Objection 2: Regulation Is a Better Tool
Another objection claims regulation, not tort law, should produce public goods like deterrence and safety. Regulators can act in advance, systematically, and with technical expertise. However, regulation and tort law are complements, not substitutes. Regulation sets minimum standards, while tort law addresses unforeseen risks, enforcement gaps, and individualized harms. Tort adjudication also provides contextual nuance that bureaucratic rules may lack.
Objection 3: Excessive Litigation and Chilling Effects
Some worry that framing tort adjudication as a public good legitimizes excessive litigation, over-deterrence, and defensive practices. This risk is real, but it does not erase the public dimension of tort law. Instead, it calls for calibrated doctrines—standards of care, causation thresholds, and proportional damages—to balance deterrence with social utility.
Implications for Tort Law Reform
If tort adjudication is recognized as a public good, several reforms follow:
- Rethinking damages: Courts may justify damages not only by victim loss but also by norm reinforcement and deterrence.
- Reducing dissipation: Procedural reforms should lower transaction costs, since excessive dissipation undermines both private justice and public legitimacy.
- Collective mechanisms: Class actions and representative suits can spread costs and strengthen the public-good function of adjudication.
- State support: Public funding or institutional backing for strategically important tort cases may be justified, similar to public interest litigation.
Conclusion
The dissipation of damages challenges the traditional view of tort law as a system of private compensation. Victims often receive less than full redress, and the process is costly and imperfect. Yet these flaws reveal a deeper truth: tort adjudication functions as an institution that produces public goods.
Through deterrence, accountability, norm articulation, and expressive judgment, tort law generates benefits that extend far beyond the litigants. These benefits are non-rivalrous, non-excludable, and socially valuable. Dissipation weakens the compensatory story but strengthens the case for tort adjudication as a public good.
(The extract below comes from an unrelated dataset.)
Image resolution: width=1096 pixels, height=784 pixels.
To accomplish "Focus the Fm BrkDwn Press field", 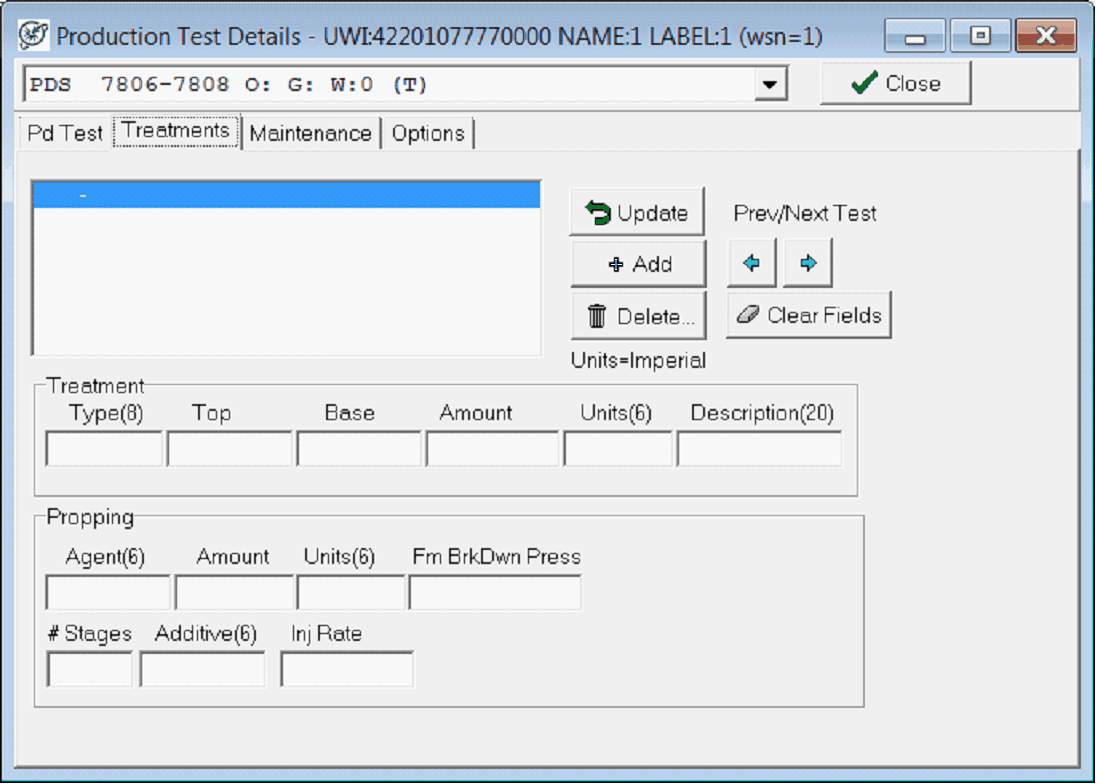I will 494,593.
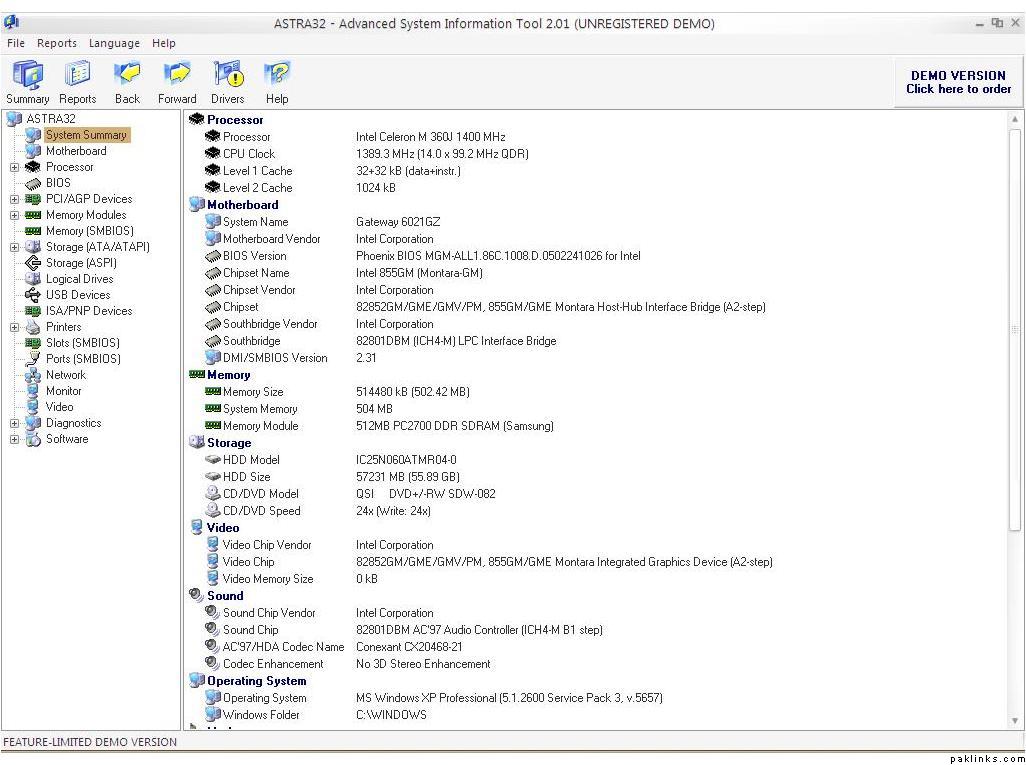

Recognizing this public dimension does not mean abandoning private law principles. Instead, it calls for a more honest understanding of what tort law achieves and why society continues to rely on it. The challenge is not to eliminate dissipation entirely—an unrealistic goal—but to ensure that the public goods created by adjudication justify its costs and are distributed fairly. In this way, tort law remains vital despite its imperfections.